短期間の好調は当てにならないのではないか:坂本の直近15打席は非常に小さなサンプルであり、長期的な実力を表す数字ではありません。その通りですが、作戦はシーズン終了後の評価ではなくその日の打席で決めるものです。同じ投手から直前にライナーを打ち、この日も2四球だった内容は作戦判断の材料に含めるべきです。

小幡は守備要員なので、打撃だけで評価すべきではないのではないか:小幡の最大の武器はショート守備であり、守備固めとして一軍に置く価値はあります。ただし元山もショートで先発し、熊谷もショートとサードを守れます。競争相手が複数の役割を持つ中、得点圏で三振が続けば起用の幅は狭くなります。守備力を否定する話ではなく、守備力を生かすためにも打撃の最低限が必要という話です。

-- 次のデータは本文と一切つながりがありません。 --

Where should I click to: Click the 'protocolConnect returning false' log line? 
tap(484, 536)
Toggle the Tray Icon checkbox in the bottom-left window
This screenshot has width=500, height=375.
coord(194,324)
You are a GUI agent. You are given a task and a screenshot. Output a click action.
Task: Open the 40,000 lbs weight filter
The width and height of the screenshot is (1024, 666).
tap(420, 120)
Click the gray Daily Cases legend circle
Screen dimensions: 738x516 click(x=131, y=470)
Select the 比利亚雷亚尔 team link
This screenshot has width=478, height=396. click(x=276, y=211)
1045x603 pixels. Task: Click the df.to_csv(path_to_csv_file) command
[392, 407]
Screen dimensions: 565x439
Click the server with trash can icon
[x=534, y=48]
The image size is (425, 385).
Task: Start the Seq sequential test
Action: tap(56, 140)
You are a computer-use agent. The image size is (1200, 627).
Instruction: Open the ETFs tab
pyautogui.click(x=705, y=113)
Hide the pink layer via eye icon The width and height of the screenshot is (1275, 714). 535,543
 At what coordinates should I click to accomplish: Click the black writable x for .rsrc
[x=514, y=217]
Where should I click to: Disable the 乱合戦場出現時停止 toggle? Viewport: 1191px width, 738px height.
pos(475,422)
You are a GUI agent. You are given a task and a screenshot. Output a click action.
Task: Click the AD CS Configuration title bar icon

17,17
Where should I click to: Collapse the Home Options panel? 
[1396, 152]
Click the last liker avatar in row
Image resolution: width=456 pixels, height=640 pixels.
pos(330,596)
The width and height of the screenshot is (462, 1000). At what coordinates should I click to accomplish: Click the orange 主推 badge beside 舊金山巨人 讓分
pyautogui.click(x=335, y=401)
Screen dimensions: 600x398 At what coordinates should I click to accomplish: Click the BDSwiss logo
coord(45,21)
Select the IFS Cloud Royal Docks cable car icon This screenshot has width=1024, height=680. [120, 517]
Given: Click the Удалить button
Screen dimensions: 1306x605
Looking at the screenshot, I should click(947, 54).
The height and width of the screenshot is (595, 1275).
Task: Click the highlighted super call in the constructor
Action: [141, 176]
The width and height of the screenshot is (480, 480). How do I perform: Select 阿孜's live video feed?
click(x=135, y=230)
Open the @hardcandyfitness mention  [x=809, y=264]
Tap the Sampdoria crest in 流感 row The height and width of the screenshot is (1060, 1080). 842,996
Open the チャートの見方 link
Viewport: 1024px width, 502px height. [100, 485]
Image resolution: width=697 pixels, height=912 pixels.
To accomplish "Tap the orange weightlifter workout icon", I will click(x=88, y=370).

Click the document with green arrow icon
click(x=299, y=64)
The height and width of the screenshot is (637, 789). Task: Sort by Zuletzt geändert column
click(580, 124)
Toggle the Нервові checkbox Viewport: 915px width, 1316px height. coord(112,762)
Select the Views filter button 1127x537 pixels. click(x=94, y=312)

大竹は8点援護があり、3失点なので絶賛する内容ではないのではないか:大竹は完封でも圧倒的な投球でもなく、3回には連打を許し6回にはホームランも打たれています。一方で反撃を連続失点へ広げず、76球で6回を投げました。大量援護の試合で必要な仕事を確実に果たしたことは評価できます。

12今後の注目点

  • ガルシアの継続性。外角低めの変化球、内角の速球への対応、追い込まれてからの三振を減らせるか。左投手相手にも6番で起用されるか、本塁打以外でも出塁を続けられるか。
  • 阪神打線の采配。6番ガルシアを固定できるか、1番から5番のコアを崩さず戦えるか。相手先発降板後も得点を続けられるか、好調な下位打者へ打たせる判断が増えるか。
  • 坂本誠志郎の起用。直近の長打力を維持できるか、7番でも打たせる場面が増えるか、併殺を減らし強攻の選択肢を広げられるか。
  • 内野手争い。元山がショートのスタメンを維持できるか、小幡が速球への対応と得点圏の三振を改善できるか。
  • 投手陣。大竹が失点後に崩れない投球を継続できるか、及川が決め球で三振を増やせるか、工藤が勝ちパターンでの立場をさらに上げるか。

13まとめ ── ガルシアで上限は上がった、次に問われるのは采配

阪神はDeNAに10対5で勝ち、連敗を2で止めました。初回の7得点は近本と中野が出塁と盗塁で作り、森下と大山が返し、ガルシアが3ランで一気に試合を壊しました。ガルシアは前日の満塁ホームランに続く2試合連続弾。6番に一振りで複数得点を取れる打者が入ることで、阪神の上位5人の攻撃をさらに大きくできる可能性を示しました。

まとめ

ただし、ビド降板後は長い時間攻撃が止まり、10得点だけで打線完全復活とは言えません。7回の坂本への送りバントも疑問が残ります。坂本は直近15打席で10度出塁し3本塁打、5点リードで一塁走者は熊谷。バント成功後も1点を取る確率はわずかしか上がらず、得点期待値は下がります。今日の条件では、打たせて複数得点を狙う方が合理的でした。守備では佐藤が挟殺でアウトを取り切れず失点へつながり、元山・髙寺・熊谷・福島が結果を残す一方、小幡は満塁で三振。投手陣は大竹が6回まで試合を作り、木下と及川が1点ずつを失い、工藤が力で締めました。そして試合後、大竹は熊本への思いを語り、涙を浮かべました。ガルシアで打線の上限は上がりました。次に問われるのは、その新しい力を小さくしない采配ができるか、細かな守備を確実にできるか、リリーフ陣が接戦でも安定してつなげるか。今日の10得点は答えではなく、阪神がこれからどんな野球へ変わるのかを考える、重要な材料になった試合でした。

14動画でも詳しく話しています

ガルシアの2試合連続ホームラン、初回7得点の意味、坂本誠志郎への送りバント、佐藤輝明の挟殺プレー、小幡竜平の満塁三振、大竹耕太郎の投球とヒーローインタビューまで、2人の掛け合いで振り返っています。

免責: 本記事は、NPB公式記録、公開されている試合速報、報道記事、映像および各種データをもとに構成しています。プレーや采配に関する評価には公開情報をもとにした分析および筆者の見解が含まれ、監督・コーチ・選手の意図や心理について公式に説明されていない内容を断定するものではありません。打球速度、投球データ、選手成績などは確認できた公開データを使用しており、ガルシアのホームランについては信頼できる打球速度・飛距離の数値を確認できなかったため推定値は使用していません。大竹耕太郎のヒーローインタビューについては、発言の趣旨を損なわない範囲で要約しています。